» Document excerpt
It's an approach that makes for some uncomfortable moments between the fury of the game in action, though credit's due to MachineGames for sticking to its vision - and to Bethesda, for sticking behind them. Matthies believes a game Wolfenstein: The New Order wouldn't be possible without its status as a first-party developer within Bethesda, a company he says is more liberal than those he's had experience with in the past. "We're with a publisher who's very sympathetic to quality, and it's not as marketing driven as other publishers are," says Matthies. "They're quality driven, first and foremost."
It's that philosophy, Matthies says, that also allowed for one of Wolfenstein: The New Order's bolder moves: it's a modern first-person shooter shipping without a multiplayer mode, something which would surely be anathema to other publishers. "I think that's a testament to the integrity of Bethesda, especially if you're an independent developer - you have a huge amount of pressure to include stuff just so they could write it on the box," he says. "For us, the only thing we really care about is delivering the best possible experience we can, and if that experience doesn't include multiplayer there shouldn't be multiplayer in there. So we just talked to Bethesda and said the best game we could make would be focussing the entire studio on really strong single-player, and they were perfectly happy with that - they have a track record of selling single-player only games, and they sell because of their quality. There wasn't ever a debate - it felt like the right thing to do, and that's what we did."

(Stored data entries)
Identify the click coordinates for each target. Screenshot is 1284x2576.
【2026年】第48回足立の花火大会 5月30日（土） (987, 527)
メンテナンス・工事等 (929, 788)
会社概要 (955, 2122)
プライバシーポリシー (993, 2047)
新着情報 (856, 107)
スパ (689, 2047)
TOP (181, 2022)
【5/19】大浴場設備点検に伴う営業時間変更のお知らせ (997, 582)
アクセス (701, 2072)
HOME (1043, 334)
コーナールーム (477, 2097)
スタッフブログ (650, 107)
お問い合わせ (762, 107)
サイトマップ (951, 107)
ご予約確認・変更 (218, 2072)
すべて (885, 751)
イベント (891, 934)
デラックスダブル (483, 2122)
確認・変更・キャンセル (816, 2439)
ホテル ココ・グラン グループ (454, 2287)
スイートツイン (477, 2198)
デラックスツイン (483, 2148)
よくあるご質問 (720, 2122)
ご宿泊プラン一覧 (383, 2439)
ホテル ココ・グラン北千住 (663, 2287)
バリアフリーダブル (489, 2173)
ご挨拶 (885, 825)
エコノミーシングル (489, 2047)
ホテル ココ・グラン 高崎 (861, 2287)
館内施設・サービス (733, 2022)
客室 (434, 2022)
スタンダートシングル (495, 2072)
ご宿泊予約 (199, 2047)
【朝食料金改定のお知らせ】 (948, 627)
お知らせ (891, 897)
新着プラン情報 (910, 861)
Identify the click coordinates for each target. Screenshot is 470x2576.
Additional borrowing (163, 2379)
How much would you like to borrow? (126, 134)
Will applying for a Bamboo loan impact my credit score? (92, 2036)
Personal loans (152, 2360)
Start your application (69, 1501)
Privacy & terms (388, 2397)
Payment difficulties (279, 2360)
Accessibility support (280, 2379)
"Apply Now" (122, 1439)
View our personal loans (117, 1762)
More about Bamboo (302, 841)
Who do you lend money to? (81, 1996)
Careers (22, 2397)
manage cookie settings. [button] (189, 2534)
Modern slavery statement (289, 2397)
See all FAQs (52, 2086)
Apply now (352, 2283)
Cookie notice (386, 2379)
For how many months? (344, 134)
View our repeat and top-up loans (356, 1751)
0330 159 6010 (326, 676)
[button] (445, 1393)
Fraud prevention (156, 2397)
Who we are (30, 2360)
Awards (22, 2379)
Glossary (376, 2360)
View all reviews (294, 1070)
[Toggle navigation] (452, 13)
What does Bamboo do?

» What you will do
1) What mode does the Wolfenstein: The New Order excerpt say the game ships without?
2) Carry the Wolfenstein: The New Order excerpt on past its final sentence.
You can leave the lines aside; they play no part here.

» Results of the exercise
1) A multiplayer mode.

2)
How well that gamble's paid off will become clear when Wolfenstein: The New Order releases on May 20, though Matthies is hoping that MachineGames' journey won't end there. "We have lots of ideas for a sequel! And also we've never had the opportunity to do a sequel before - every time we've done a new game it's always been something different. So we planted a lot of seeds in this game to build upon, and we have some really strong ideas of where we can take it, so fingers crossed that's what will happen, but obviously it all depends on the financial success of New Order."